:: WHAT TO WORK ON ::
Emit the data below verbatim, stripping out any pictures.

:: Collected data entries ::
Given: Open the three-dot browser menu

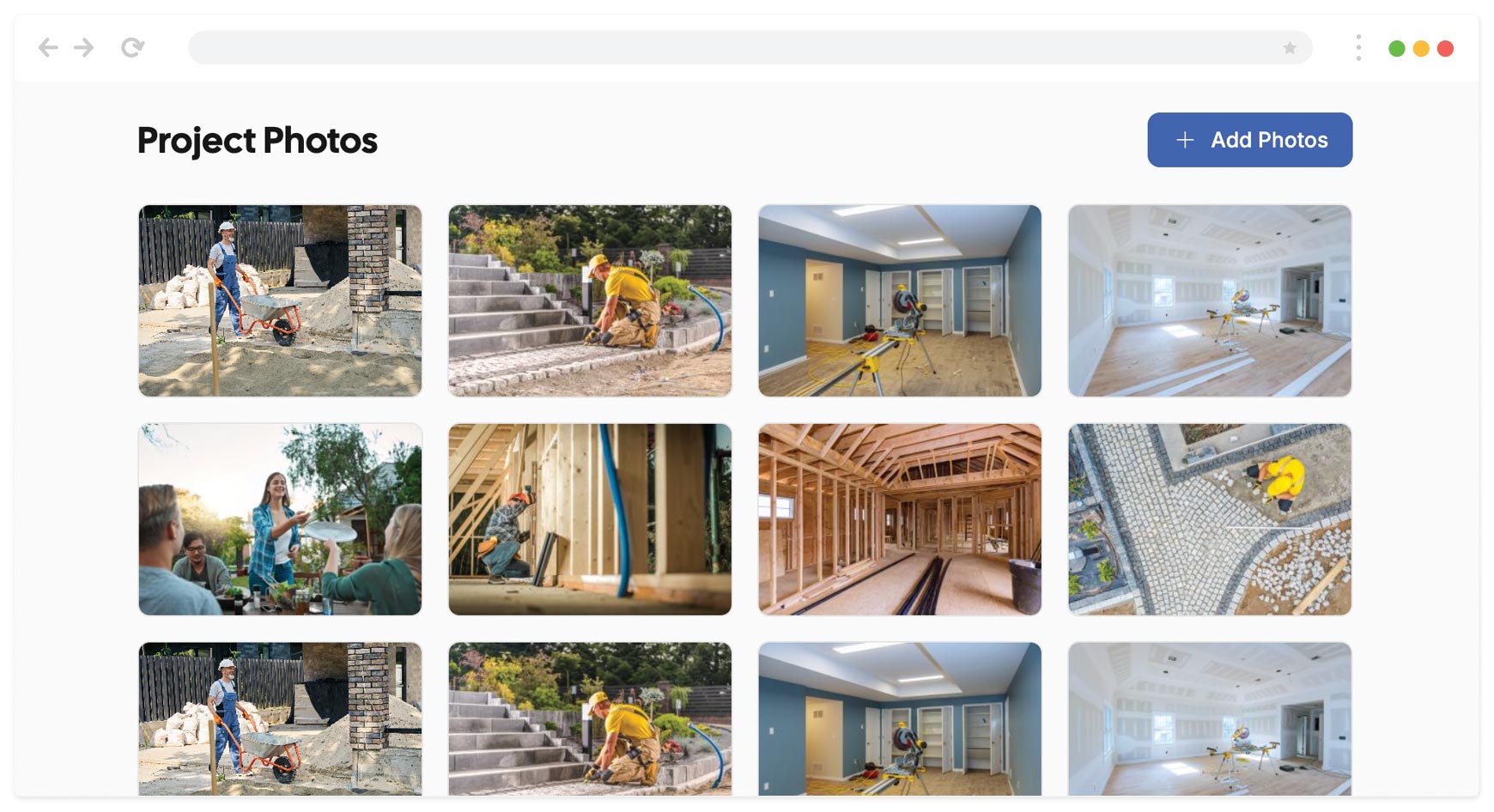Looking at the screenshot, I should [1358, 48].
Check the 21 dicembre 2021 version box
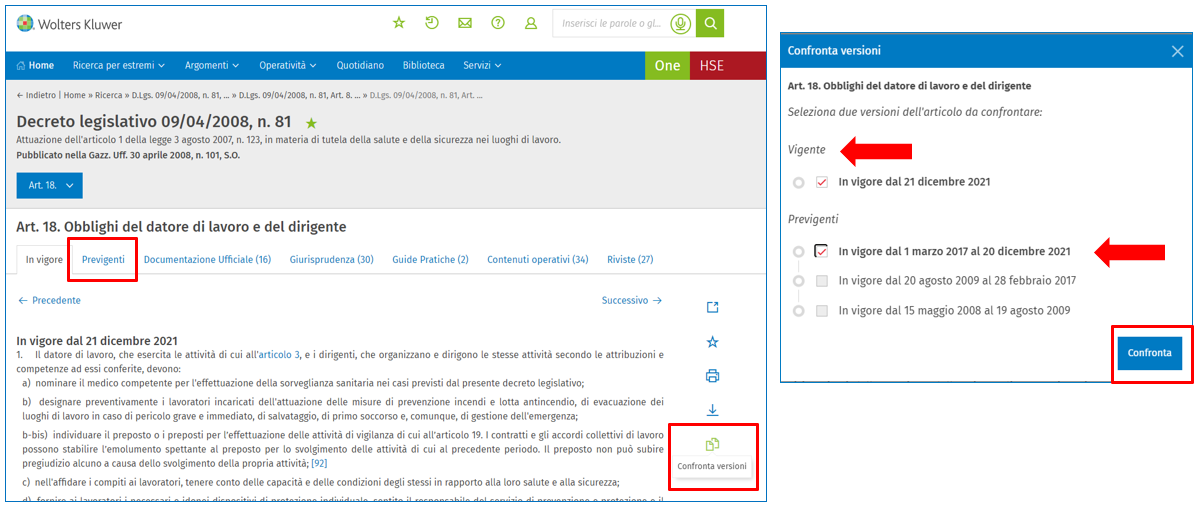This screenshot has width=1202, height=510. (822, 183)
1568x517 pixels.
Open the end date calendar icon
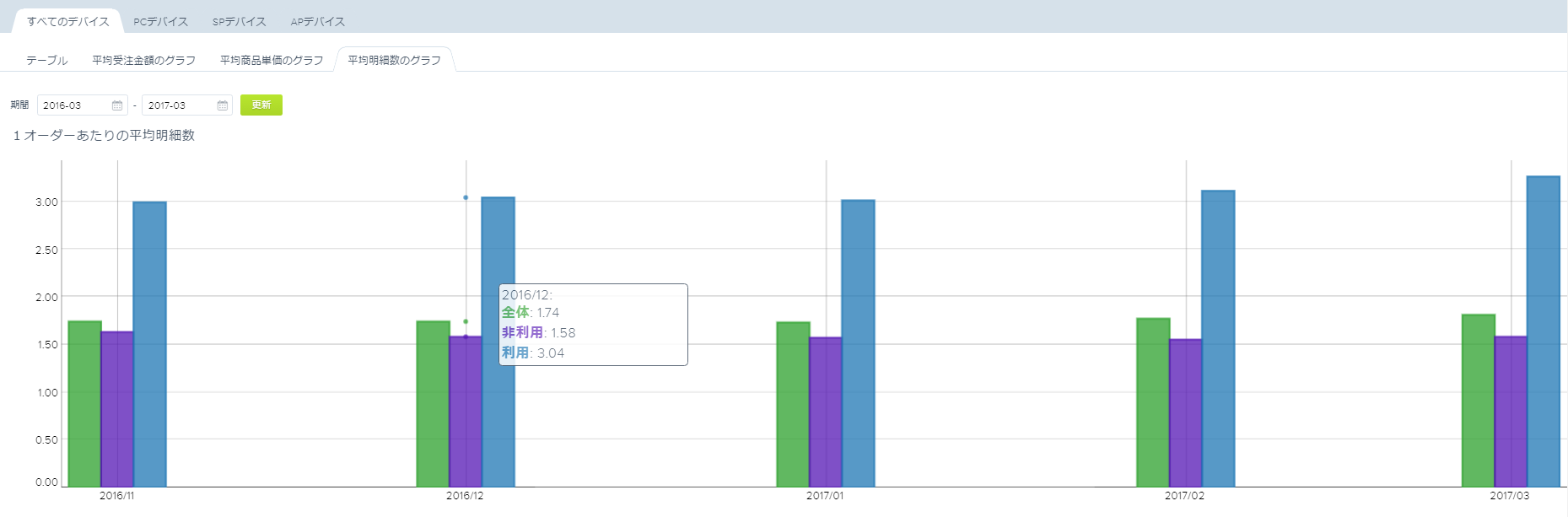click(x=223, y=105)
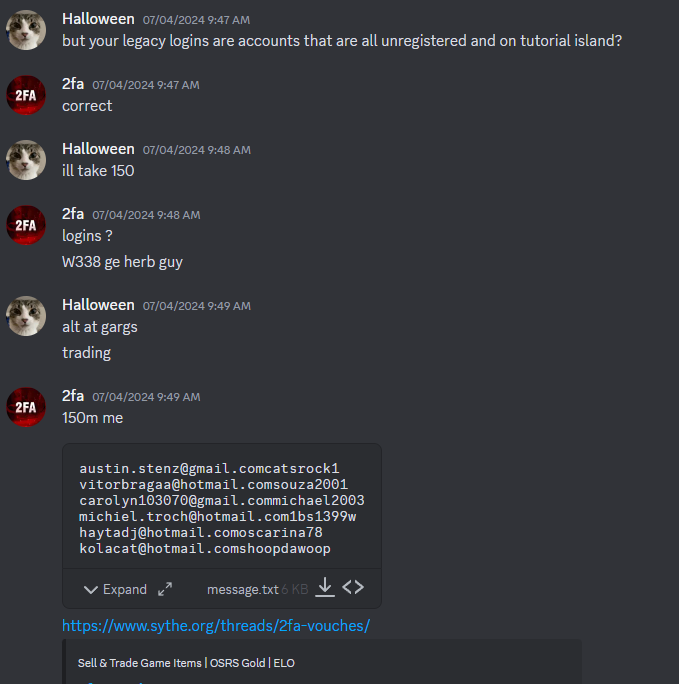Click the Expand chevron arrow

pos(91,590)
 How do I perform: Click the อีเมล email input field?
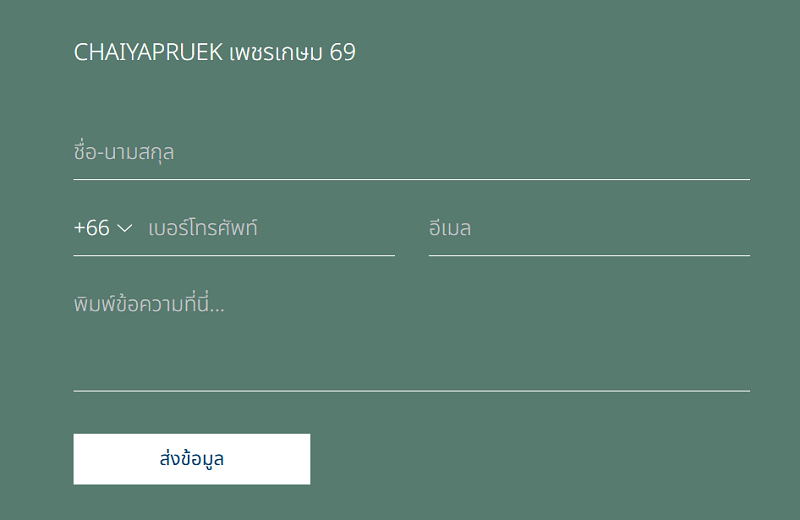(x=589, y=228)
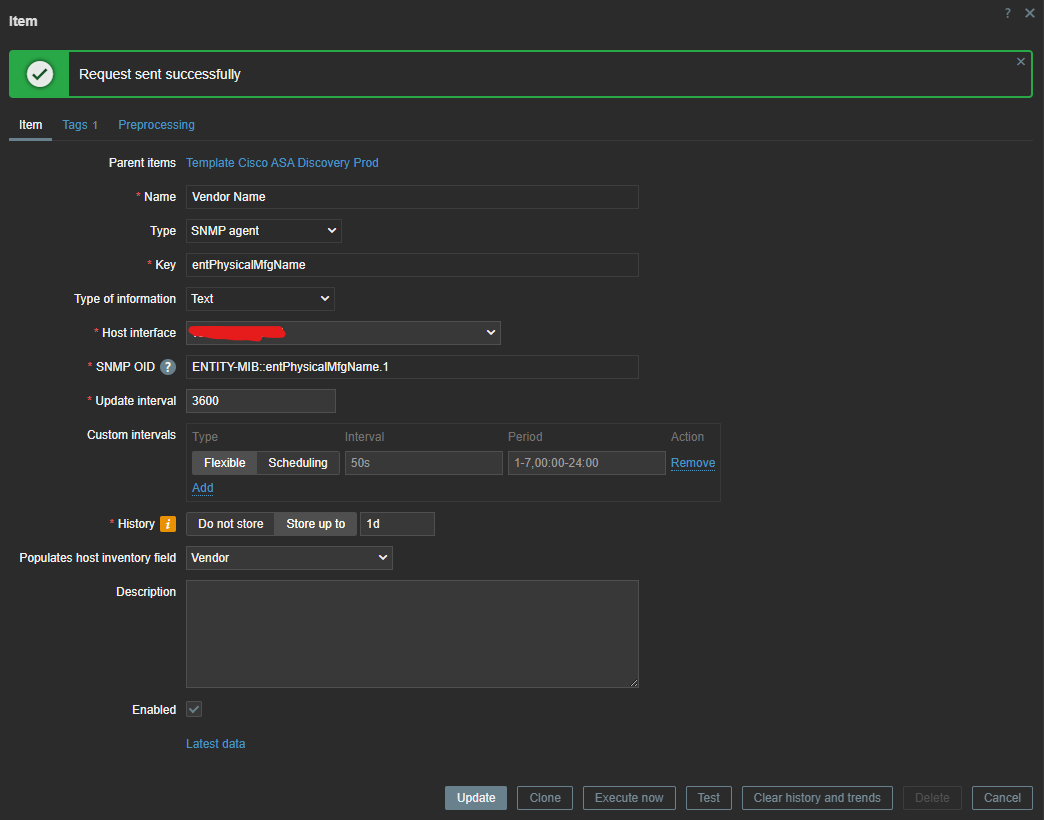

:: SOLUTION TO THE PROBLEM ::
Given: Open the three-dot browser menu

Looking at the screenshot, I should [1358, 48].
Check the 21 dicembre 2021 version box
This screenshot has width=1202, height=510. (822, 183)
1568x517 pixels.
Open the end date calendar icon
click(x=223, y=105)
Click the Expand chevron arrow

pos(91,590)
 How do I perform: Click the อีเมล email input field?
(x=589, y=228)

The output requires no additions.